[wp-hackers] WordPress plugin list

Alex King alex at alexking.org
Fri Jun 25 01:50:10 UTC 2004


Wouldn't it be easier to open the remote file from the central 
repository and save it in the plugins directory? Why the need for the 
XML-RPC interface?

--Alex

http://www.alexking.org/


On Jun 24, 2004, at 7:40 PM, Jason goldsmith wrote:

> MooKitty and I were discussing a similar idea a few weeks ago, we just
> haven't had much time to work on it.
>
> The idea was to create an XMLRPC Server/Client that could be installed
> optionally which would report which plugins were installed on a blog.
> When the plugin was activated the plugin's usage count would go up,
> when it was deactivated, it would go down. We thought this would be a
> good way of helping to rate which plugins people were really using.

• _The problem_: Pick up the WordPress plugin list email above after its last sentence and keep writing it.

• _Information shown_:
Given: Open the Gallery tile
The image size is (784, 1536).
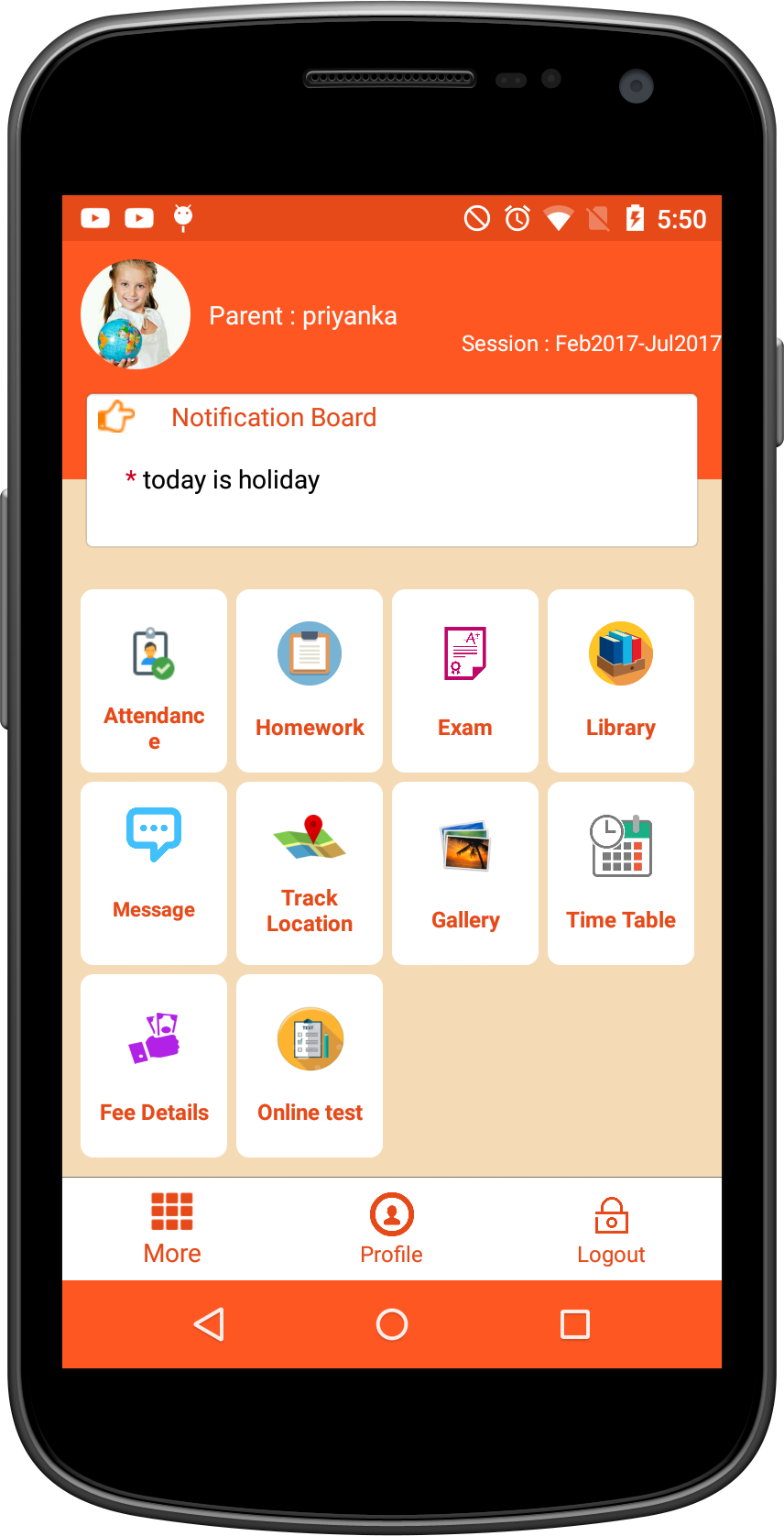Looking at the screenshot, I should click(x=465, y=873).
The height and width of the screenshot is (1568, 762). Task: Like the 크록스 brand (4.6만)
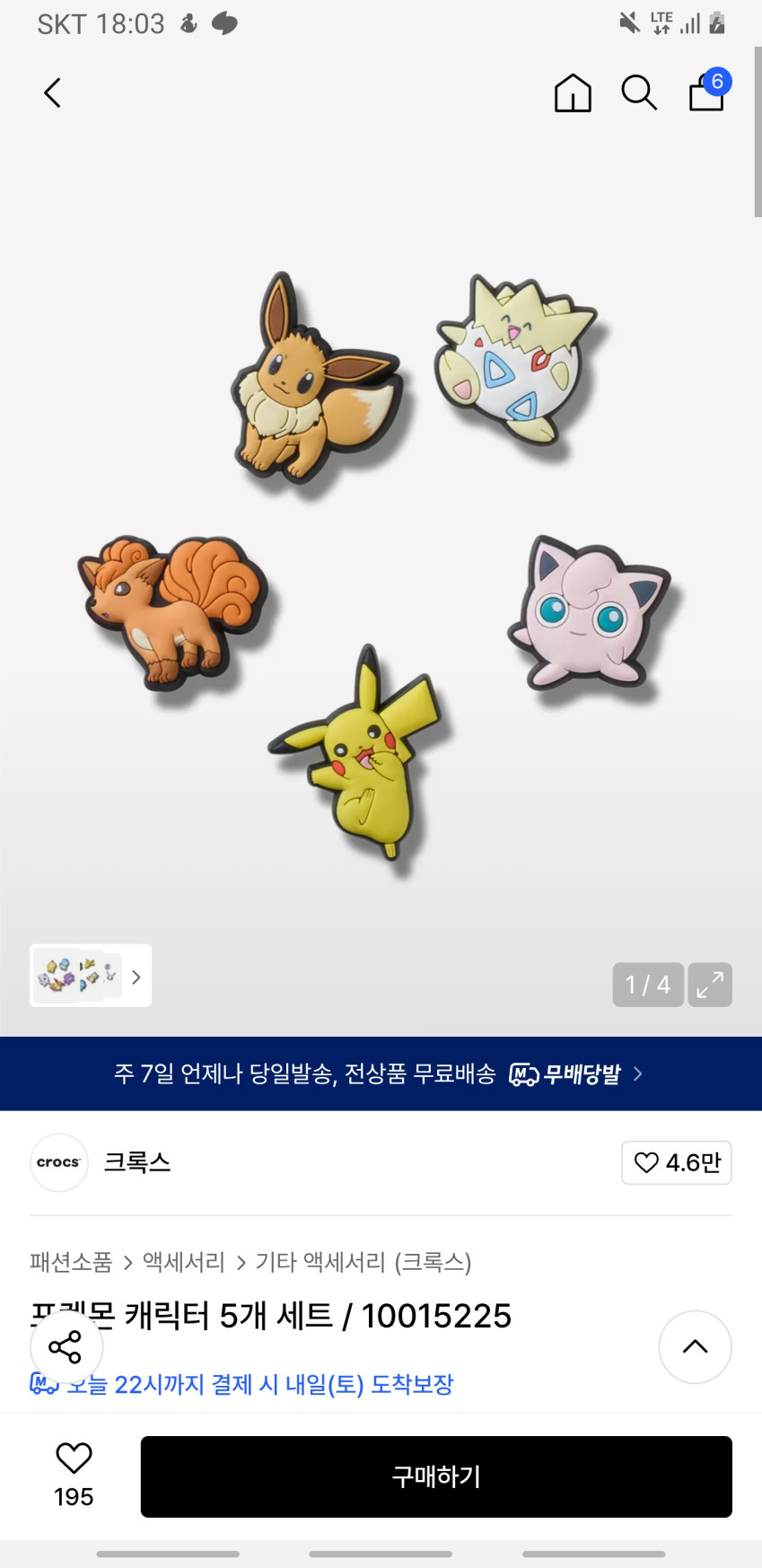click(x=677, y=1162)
==
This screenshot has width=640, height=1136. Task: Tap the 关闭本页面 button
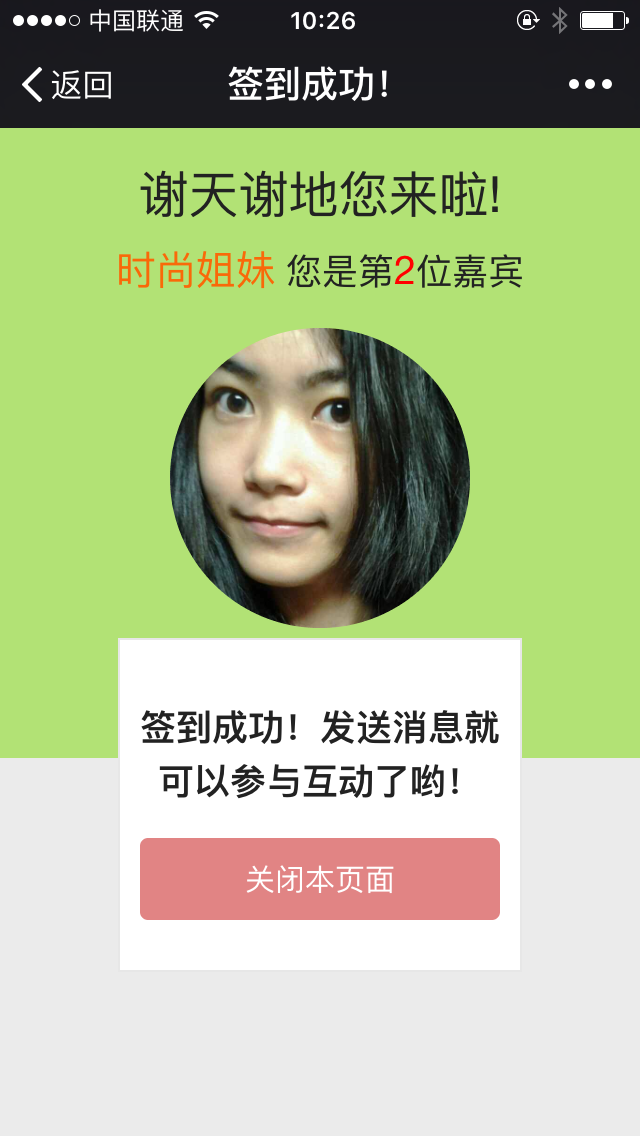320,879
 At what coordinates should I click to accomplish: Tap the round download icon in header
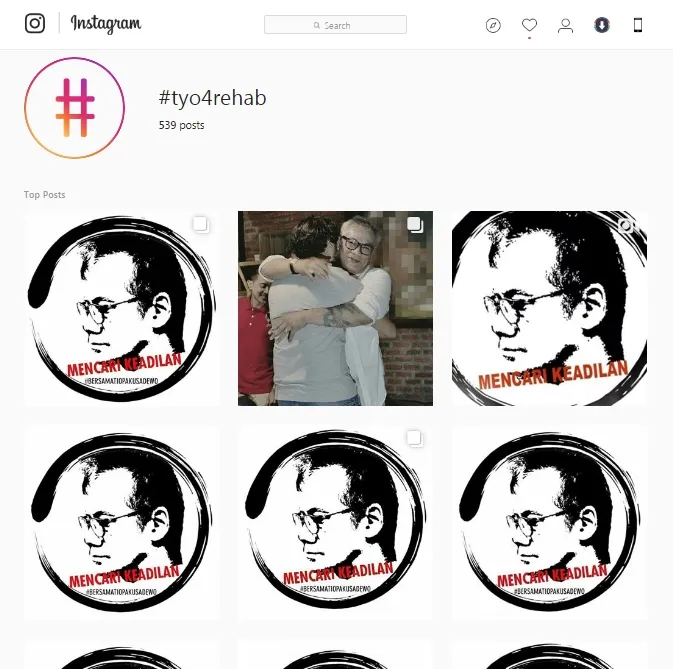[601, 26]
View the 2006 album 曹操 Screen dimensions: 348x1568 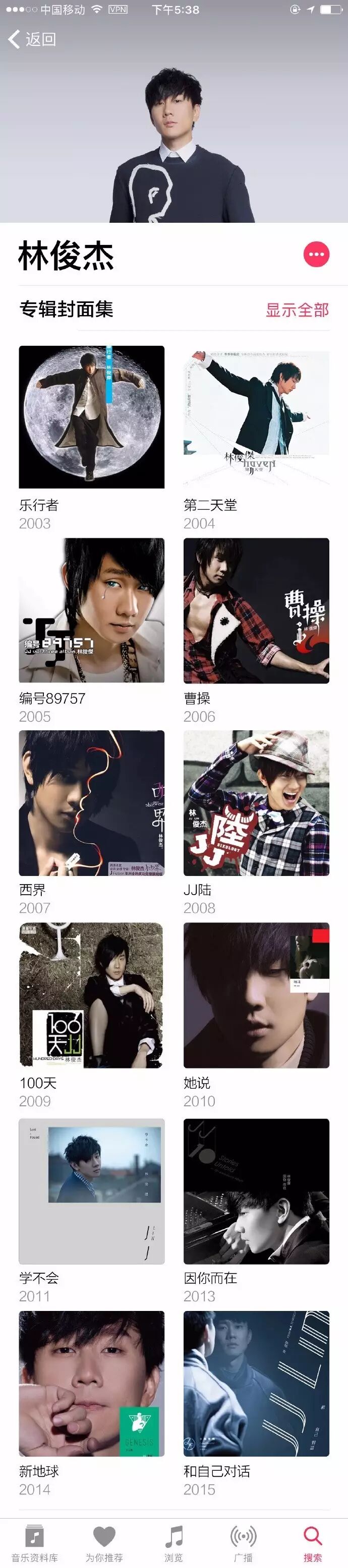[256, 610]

• _Task result_:
>
> All the pertinent information about a plugin can be found in the
> plugin header that WP parses to create the plugins.php page, including
> who wrote it, what version it was and, provided the developer has
> included the proper fields, a link to download it. You'd just need to
> use the plugin name + version number as a unique key for the plugin.
>
> The only trick is figuring out when to make the callsto the XMLRPC
> server to report the plugin. I figured the best place to handle that
> is in the publish_post action. You can't run any plugins on
> plugins.php, so you can't catch the activate/deactivate call, but you
> could easily keep a simple state fill of which plugins were active the
> last time you sent a message to the XMLRPC server.
>
> Implementing an auto install system should be pretty easy, you just
> need to make a call to the XMLRPC server and grab all the available
> plugins and their most recent version. Then you can get the url and
> curl the file to the server, unpack it into wp-content/plugins and
> you're off.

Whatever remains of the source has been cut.